In the past I have queried sys.dm_exec_query_stats to extract CPU and I/O statistics. However, the current query I am working on is particularly troublesome due to nested cursors. The nested cursors make it difficult to capture all the statements from sys.dm_exec_query_stats, and they also make it impossible to generate an execution plan (roughly 1 million iterations, which result in an enormous plan). Even in SQL Profiler, this query produced 300 MB of trace data in about 3 minutes! Thankfully trimming back the trace helped limit the amount of data captured.
I have been reading some other posts and decided to give the SQL Profiler a go. Setting up a trace is simple. From SSMS click on the Tools menu, and select SQL Profiler (see Fig. 1).
Create a new trace, name it and save it to file. Then click on Event Selection. Here I have chosen to show all Events and all columns. There is a huge array of events and metrics to choose from, but in most cases you might just find that the default trace is sufficient.
From the default trace, the Event I was most interested in was SQL: Batch Completed. This event captures the overall CPU, Reads, Writes and running time of the stored procedure. When I present the solution to the client, I want to be able to quantify an overall performance improvement. These metrics are ideal for this, and help to justify the changes we have made to the code.
It is possible to drill down even further if you like. In this example I am interested in one particular stored procedure, so I captured some more events related to stored procedures. In particular, I focused on the SP:Stmt Completed event, which gives detailed information about each statement in the procedure. From this you can highlight the most expensive statements as further justification for the changes made.

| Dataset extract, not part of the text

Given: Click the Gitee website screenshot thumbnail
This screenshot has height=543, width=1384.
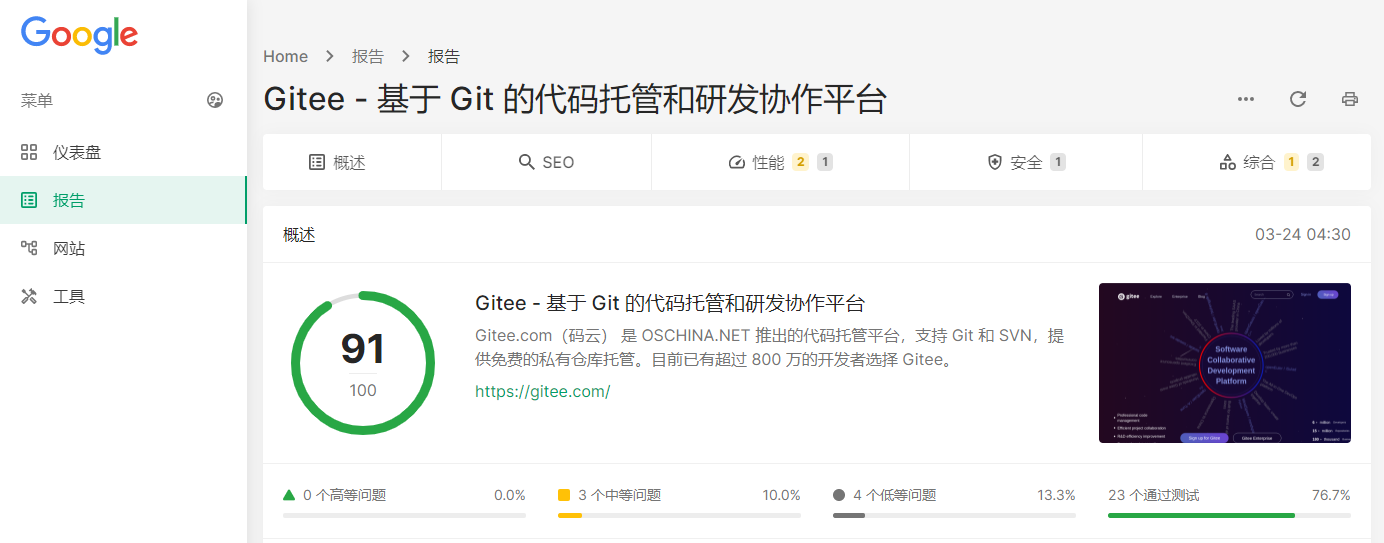Looking at the screenshot, I should 1225,363.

Before running the trace, I filtered the trace to only include events that were run by myself. To do this, click on Column Filters, scroll down to LoginName and enter your login name under LIKE. Finally, the trace itself yields the information you want, as shown in Fig. 5:
We can see from the trace that the stored procedure ran in approx. 11 seconds, with CPU close to 5000 ms and read / writes well over 1 million! When you take figures like these back to your client (and their development team, if there is one!) it is not difficult to quantify and justify the changes made.